Countries may include their products in the new category provided that the goods in question are covered by state trading enterprises of which notice has been given to the World Trade Organization, Tunky said.
Indonesia's 15 protected farm produces include rice, sugar, wheat, soybeans, garlic and cloves. All the products except cloves are currently tightly-controlled by the government through the National Logistics Agency.
Cloves, meanwhile, are under the control of the privately-run Clove Bumperstocking and Marketing Agency (BPPC), headed by Hutomo Mandala Putra Soeharto.
Tunky said that the BPPC has fulfilled all the requirements set out by the council. It is a government-sanctioned agency and the World Trade Organization has been notified of its operations, he said.
A number of critics here, however, have questioned the protection of Indonesia's clove industry, noting that no other ASEAN country produces the commodity. When pressed on the issue, Tunky conceded: "We have problems in this area."
Tunky said Indonesia's insistence on protecting the 15 items was related to "the welfare of millions of Indonesian farmers."
"Each member-country of ASEAN has its own problems, not only Indonesia," Tunky said.
Indonesia's overall protected products in AFTA total only 17 items, lower than the Philippines' 25 items and Malaysia's 198 items.

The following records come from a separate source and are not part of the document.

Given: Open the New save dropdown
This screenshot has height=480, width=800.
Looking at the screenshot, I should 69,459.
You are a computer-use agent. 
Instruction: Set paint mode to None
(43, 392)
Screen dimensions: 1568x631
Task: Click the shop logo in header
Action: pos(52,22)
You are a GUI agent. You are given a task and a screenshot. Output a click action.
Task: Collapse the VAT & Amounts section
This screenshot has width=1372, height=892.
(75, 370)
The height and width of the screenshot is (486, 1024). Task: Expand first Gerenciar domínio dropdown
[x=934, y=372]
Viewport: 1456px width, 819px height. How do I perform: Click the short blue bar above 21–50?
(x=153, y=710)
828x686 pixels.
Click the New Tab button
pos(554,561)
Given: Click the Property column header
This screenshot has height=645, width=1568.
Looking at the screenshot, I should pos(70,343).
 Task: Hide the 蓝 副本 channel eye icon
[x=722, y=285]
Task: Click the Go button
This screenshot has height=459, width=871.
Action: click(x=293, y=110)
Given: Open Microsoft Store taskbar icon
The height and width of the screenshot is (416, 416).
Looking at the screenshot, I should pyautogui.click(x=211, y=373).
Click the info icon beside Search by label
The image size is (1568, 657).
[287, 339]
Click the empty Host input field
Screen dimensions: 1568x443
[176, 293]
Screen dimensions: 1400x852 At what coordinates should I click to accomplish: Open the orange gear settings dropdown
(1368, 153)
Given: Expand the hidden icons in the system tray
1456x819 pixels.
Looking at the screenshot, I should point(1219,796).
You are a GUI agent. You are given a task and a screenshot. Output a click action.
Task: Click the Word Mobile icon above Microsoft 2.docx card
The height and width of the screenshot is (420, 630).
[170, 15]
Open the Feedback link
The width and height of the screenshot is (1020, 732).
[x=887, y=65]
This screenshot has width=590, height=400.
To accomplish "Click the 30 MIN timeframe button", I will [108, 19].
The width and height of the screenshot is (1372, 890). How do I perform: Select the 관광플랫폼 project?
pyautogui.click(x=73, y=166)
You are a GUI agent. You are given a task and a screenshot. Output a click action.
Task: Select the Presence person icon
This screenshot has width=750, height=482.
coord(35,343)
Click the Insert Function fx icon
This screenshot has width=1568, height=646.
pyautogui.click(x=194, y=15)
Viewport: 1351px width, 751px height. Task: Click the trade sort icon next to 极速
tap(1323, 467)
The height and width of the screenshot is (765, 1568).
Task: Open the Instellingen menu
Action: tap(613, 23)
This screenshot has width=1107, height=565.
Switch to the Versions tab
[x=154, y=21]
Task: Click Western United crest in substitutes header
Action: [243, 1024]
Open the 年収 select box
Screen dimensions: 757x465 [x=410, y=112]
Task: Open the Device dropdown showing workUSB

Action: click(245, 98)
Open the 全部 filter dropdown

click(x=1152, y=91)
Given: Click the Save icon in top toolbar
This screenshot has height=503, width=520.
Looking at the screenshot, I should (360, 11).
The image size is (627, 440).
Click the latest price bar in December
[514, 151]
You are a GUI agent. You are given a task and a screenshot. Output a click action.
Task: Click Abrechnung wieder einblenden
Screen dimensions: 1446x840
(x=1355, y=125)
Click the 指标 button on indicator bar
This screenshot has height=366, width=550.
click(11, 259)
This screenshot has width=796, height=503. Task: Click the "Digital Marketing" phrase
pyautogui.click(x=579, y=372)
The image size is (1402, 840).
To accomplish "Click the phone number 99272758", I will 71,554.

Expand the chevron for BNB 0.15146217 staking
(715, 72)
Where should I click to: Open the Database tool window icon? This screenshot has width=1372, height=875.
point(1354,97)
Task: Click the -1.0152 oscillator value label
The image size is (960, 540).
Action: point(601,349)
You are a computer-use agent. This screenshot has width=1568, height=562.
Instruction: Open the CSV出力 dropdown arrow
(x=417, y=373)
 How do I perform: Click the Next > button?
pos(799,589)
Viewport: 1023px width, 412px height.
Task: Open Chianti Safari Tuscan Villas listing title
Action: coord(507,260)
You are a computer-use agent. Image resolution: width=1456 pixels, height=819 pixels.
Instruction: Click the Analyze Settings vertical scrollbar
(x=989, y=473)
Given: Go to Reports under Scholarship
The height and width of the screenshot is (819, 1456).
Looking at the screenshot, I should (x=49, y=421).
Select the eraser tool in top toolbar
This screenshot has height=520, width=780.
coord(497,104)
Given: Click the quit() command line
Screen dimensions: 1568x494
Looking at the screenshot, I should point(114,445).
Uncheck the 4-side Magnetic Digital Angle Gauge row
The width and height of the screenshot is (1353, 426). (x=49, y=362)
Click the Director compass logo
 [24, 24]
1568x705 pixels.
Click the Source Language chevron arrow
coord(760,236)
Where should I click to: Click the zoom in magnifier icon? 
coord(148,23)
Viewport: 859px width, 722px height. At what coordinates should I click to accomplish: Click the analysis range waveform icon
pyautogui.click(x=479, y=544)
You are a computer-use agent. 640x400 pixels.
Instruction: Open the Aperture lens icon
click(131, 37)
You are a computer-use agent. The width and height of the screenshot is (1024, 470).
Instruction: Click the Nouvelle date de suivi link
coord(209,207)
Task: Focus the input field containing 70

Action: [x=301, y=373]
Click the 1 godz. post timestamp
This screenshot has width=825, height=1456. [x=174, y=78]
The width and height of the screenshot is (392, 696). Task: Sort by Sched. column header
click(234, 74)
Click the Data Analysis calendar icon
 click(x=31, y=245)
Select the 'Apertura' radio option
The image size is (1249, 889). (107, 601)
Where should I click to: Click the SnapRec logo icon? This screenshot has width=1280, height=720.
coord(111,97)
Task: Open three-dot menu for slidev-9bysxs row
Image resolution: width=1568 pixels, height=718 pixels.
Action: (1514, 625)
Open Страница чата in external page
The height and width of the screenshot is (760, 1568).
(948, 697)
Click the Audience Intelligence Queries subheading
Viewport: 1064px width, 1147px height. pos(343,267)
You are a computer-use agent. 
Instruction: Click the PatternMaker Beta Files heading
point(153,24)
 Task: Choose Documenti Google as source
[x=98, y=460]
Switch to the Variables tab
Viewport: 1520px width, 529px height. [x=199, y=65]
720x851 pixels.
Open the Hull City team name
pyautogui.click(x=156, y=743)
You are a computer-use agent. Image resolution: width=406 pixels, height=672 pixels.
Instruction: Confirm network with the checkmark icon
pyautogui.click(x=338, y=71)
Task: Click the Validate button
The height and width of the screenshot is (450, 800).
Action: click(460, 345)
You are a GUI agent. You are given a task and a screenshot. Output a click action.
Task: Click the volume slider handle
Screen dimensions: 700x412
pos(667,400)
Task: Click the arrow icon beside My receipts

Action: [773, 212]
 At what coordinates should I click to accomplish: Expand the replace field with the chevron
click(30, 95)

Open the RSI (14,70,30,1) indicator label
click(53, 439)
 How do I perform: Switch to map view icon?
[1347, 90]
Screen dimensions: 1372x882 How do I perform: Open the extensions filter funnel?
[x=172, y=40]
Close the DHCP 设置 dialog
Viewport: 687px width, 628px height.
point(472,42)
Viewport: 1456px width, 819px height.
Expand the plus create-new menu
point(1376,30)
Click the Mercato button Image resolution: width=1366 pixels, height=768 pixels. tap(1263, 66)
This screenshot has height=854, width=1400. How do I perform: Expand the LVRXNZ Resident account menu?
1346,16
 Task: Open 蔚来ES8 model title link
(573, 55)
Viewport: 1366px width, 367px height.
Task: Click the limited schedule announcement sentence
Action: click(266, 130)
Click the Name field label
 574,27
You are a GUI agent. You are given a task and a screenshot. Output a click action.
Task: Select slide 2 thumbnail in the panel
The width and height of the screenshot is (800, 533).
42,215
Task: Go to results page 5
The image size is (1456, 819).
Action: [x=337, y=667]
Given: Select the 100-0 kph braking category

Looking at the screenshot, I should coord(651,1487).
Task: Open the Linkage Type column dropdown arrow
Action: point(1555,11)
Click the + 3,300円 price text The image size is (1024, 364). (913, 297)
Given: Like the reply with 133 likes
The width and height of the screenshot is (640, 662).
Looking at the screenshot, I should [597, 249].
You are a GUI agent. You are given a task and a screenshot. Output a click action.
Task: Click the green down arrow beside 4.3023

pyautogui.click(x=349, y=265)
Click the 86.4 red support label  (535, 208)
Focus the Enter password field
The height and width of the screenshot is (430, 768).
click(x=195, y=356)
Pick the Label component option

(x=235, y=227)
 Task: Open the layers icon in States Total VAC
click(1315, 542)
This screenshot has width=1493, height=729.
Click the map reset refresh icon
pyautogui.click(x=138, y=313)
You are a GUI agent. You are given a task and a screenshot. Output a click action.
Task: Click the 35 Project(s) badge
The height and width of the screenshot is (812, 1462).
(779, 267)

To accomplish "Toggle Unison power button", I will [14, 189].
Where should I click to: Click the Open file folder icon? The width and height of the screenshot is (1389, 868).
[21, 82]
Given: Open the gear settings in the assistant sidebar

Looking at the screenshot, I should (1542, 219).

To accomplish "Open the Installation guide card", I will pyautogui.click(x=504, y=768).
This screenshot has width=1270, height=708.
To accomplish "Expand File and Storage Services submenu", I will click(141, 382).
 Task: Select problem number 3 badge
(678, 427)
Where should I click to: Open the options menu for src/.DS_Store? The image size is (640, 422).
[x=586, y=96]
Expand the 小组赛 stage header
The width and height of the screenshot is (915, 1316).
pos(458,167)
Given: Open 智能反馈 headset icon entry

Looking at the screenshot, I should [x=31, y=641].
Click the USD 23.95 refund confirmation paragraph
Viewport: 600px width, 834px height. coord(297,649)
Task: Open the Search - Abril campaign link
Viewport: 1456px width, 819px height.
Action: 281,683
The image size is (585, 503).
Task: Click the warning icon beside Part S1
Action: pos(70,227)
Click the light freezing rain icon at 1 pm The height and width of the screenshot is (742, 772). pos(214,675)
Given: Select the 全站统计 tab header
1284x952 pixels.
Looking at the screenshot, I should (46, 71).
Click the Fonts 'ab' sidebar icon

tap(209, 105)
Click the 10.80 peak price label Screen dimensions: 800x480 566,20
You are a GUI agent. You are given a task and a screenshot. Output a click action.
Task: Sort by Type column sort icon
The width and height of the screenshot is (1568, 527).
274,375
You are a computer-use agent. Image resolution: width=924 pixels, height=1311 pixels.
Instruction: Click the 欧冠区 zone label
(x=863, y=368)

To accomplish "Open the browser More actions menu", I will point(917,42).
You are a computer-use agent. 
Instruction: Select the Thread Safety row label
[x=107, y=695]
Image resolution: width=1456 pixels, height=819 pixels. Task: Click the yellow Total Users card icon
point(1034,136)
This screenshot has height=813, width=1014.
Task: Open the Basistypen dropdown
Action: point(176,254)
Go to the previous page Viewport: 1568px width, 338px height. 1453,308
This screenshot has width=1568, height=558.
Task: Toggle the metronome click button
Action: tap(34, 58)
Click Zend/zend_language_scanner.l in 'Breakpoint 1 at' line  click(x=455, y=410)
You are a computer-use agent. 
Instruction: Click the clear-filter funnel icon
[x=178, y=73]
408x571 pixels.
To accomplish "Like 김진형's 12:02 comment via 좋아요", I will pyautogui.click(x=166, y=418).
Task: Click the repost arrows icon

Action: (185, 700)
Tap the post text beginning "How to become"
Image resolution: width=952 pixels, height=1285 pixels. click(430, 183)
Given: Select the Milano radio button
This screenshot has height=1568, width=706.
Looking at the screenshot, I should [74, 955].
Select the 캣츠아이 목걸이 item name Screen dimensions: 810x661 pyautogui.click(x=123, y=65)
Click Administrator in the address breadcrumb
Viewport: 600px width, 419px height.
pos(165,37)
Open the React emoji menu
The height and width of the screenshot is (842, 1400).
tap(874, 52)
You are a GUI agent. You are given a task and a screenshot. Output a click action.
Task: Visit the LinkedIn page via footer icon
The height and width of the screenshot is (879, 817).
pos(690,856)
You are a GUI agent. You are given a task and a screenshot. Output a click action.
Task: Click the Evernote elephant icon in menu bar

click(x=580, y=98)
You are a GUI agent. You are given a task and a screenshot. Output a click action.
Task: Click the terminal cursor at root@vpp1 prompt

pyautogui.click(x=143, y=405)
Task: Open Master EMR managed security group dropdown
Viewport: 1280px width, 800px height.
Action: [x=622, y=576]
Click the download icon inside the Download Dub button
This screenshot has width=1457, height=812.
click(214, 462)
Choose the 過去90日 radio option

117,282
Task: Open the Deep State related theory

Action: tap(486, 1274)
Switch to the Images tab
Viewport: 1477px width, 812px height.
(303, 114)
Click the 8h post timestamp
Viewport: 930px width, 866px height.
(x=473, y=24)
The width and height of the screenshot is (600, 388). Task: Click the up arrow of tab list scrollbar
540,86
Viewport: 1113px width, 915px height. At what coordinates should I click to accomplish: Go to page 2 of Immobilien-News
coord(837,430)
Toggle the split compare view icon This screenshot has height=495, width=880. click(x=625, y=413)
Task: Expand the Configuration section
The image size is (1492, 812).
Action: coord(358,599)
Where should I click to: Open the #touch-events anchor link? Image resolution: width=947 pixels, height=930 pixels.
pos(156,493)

Tunky said the Indonesian should not, therefore, be seen as a setback for AFTA, since the 15 items constitute only a very small portion of the thousands of products covered by the AFTA arrangement.
A number of ASEAN economic ministers, including Brunei Minister of Industry and Primary Resources Pehin Dato Abdul Rahman Taib and Singaporean Minister for Trade and Industry Yeo Cheow Tong, agreed with Tunky.
They said ASEAN is broadening the coverage of AFTA rapidly, considering that the liberalization of trade in most of the items covered will commence by 2000.
According to the AFTA Council, 38,397 tariff lines are scheduled to be cut to a range of between zero and 5 percent by 2000. That number represents 88 percent of all tariff lines in the AFTA tariff reduction scheme and 81 percent of all tariff lines in ASEAN.
ASEAN Secretary-General Dato' Ajit Singh said that the number of products at the center of the controversy is very small -- 15 tariff lines out of 267 on the sensitive list.
He said the overall traded value of the 15 products is only US$41 million out of $111 billion of intra-ASEAN trade last year.
"I'm sure it will not affect ASEAN trade very much, or affect the forward movement of AFTA in any sense," Singh told The Jakarta Post.